§ **Exercise details**:
Please return only the lines between the line with "Instruction: Open chart" and the final line of the entries, both included, and exclude pictures.

◆ ◆ ◆

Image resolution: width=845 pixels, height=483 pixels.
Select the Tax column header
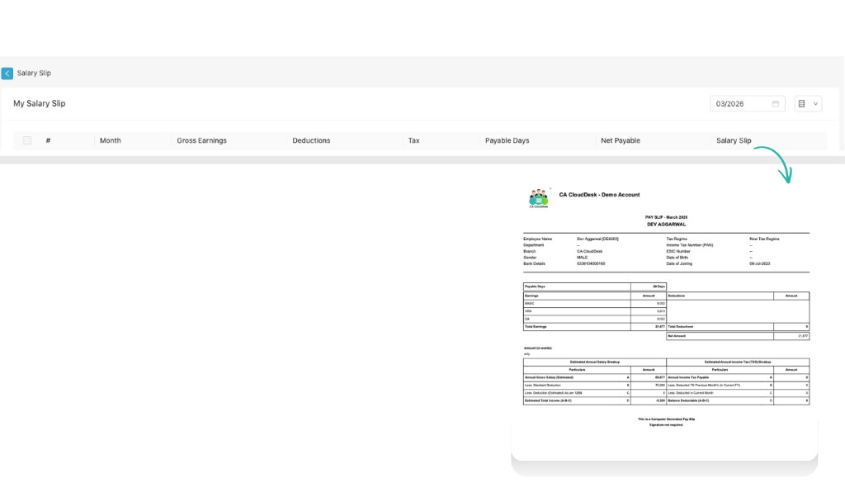pos(413,140)
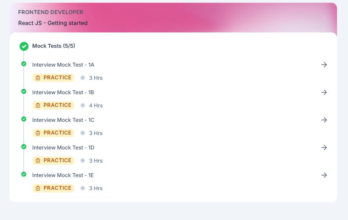The image size is (348, 220).
Task: Click PRACTICE badge under Mock Test 1E
Action: [53, 188]
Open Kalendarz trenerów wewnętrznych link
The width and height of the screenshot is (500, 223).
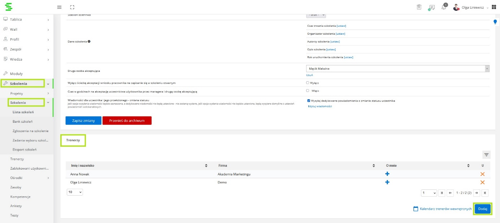(442, 209)
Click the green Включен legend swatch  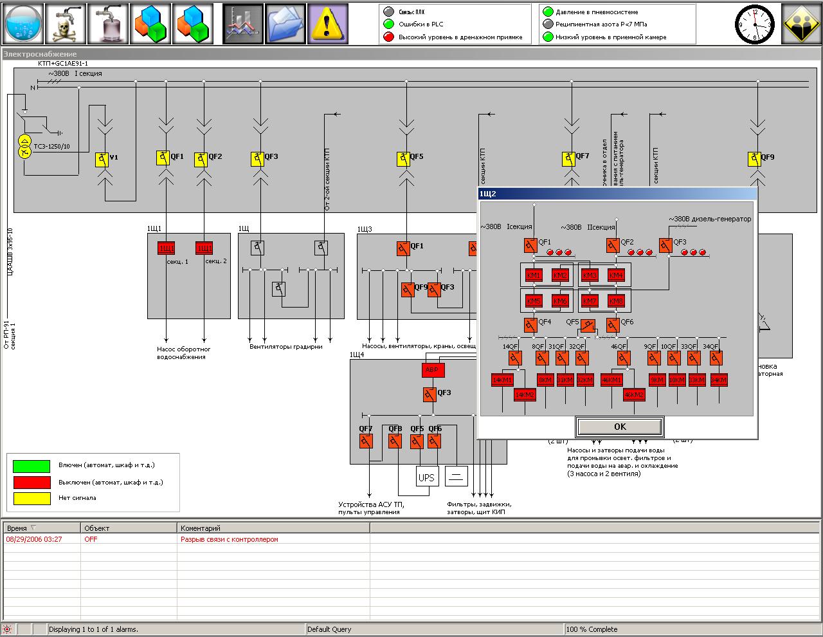32,466
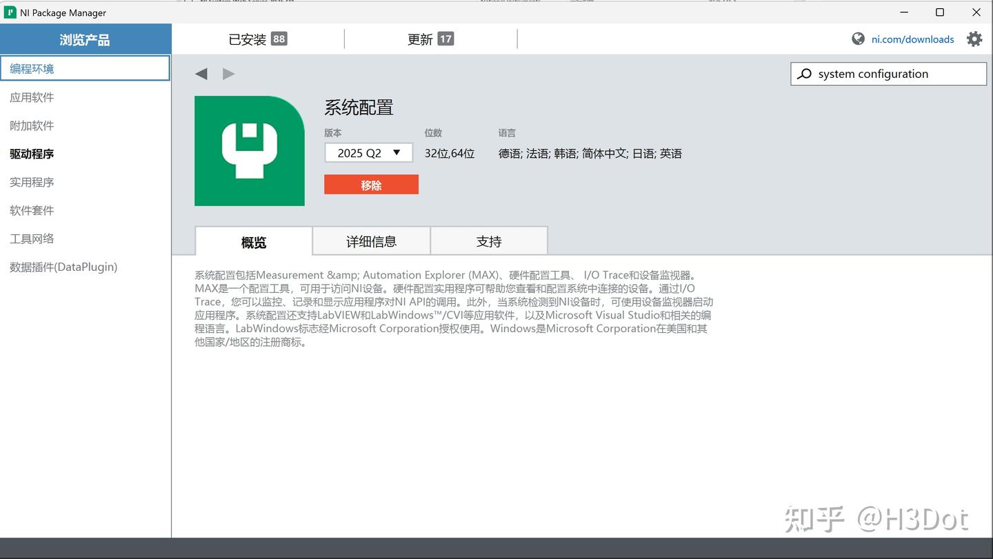The height and width of the screenshot is (559, 993).
Task: Select 数据插件(DataPlugin) in the sidebar
Action: point(63,267)
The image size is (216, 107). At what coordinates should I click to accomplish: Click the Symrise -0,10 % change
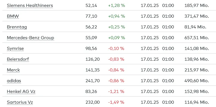(x=116, y=49)
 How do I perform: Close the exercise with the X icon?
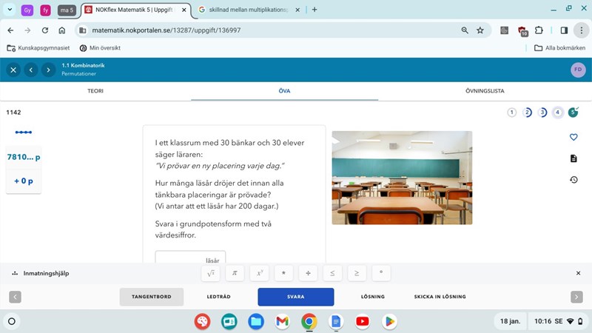13,70
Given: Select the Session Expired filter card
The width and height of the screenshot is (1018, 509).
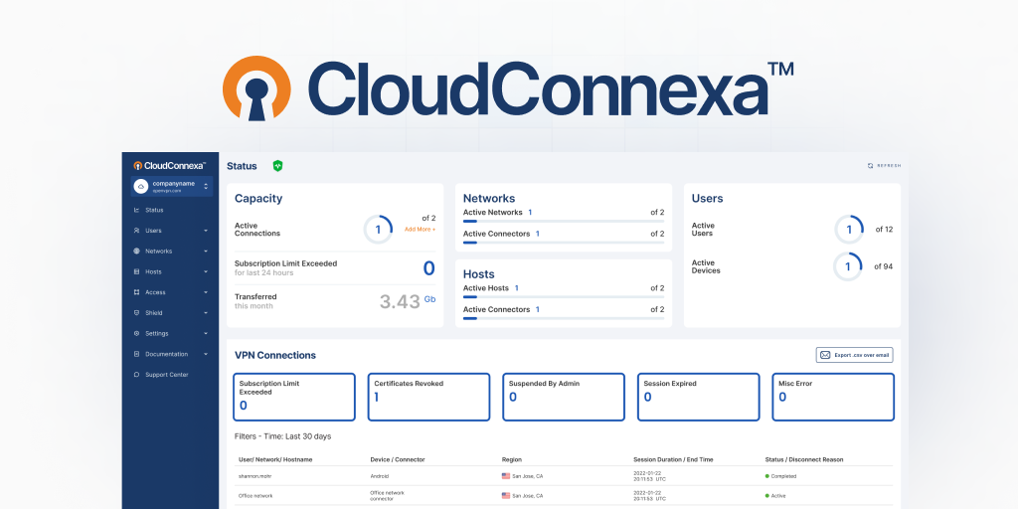Looking at the screenshot, I should 699,397.
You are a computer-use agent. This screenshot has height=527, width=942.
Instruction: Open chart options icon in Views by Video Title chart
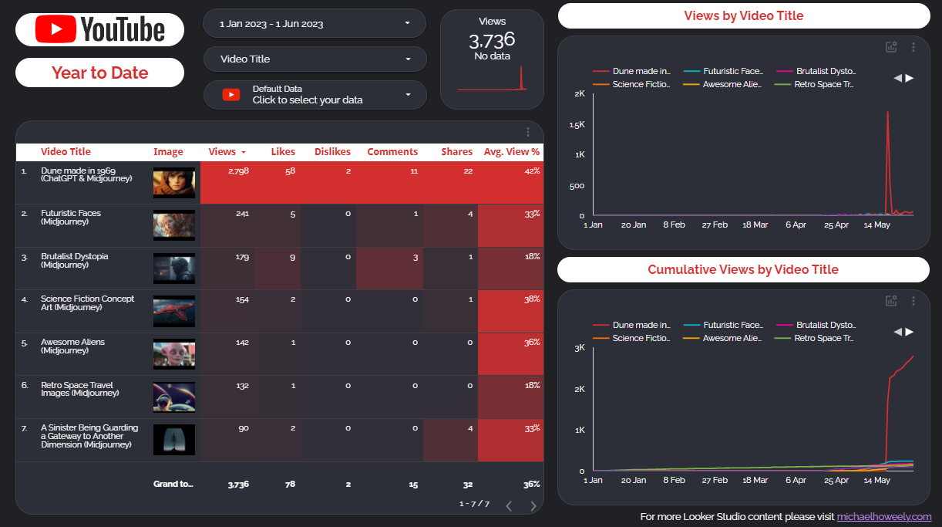coord(891,47)
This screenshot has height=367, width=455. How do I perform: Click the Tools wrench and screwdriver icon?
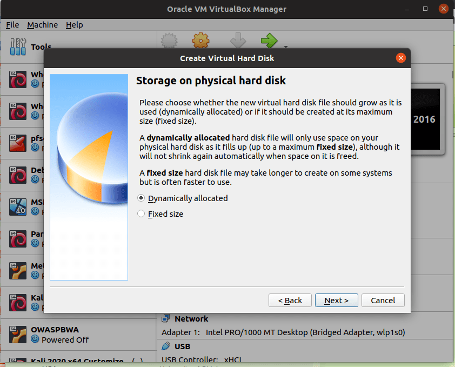click(18, 47)
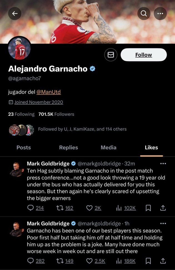Bookmark the 'best players this season' post
This screenshot has width=175, height=270.
[148, 261]
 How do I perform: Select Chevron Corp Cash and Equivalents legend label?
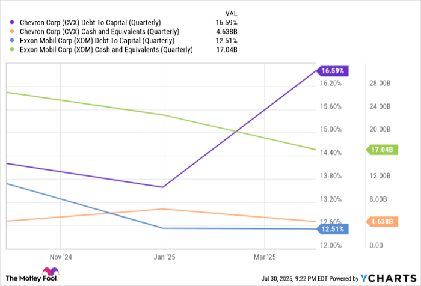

◆ ◆ ◆

§ **Response**:
Instruction: Open chart options icon in Views by Video Title chart
coord(891,47)
This screenshot has height=367, width=455. How do I perform: Click the Tools wrench and screwdriver icon?
click(18, 47)
Bookmark the 'best players this season' post
This screenshot has width=175, height=270.
[148, 261]
 How do I perform: Select Chevron Corp Cash and Equivalents legend label?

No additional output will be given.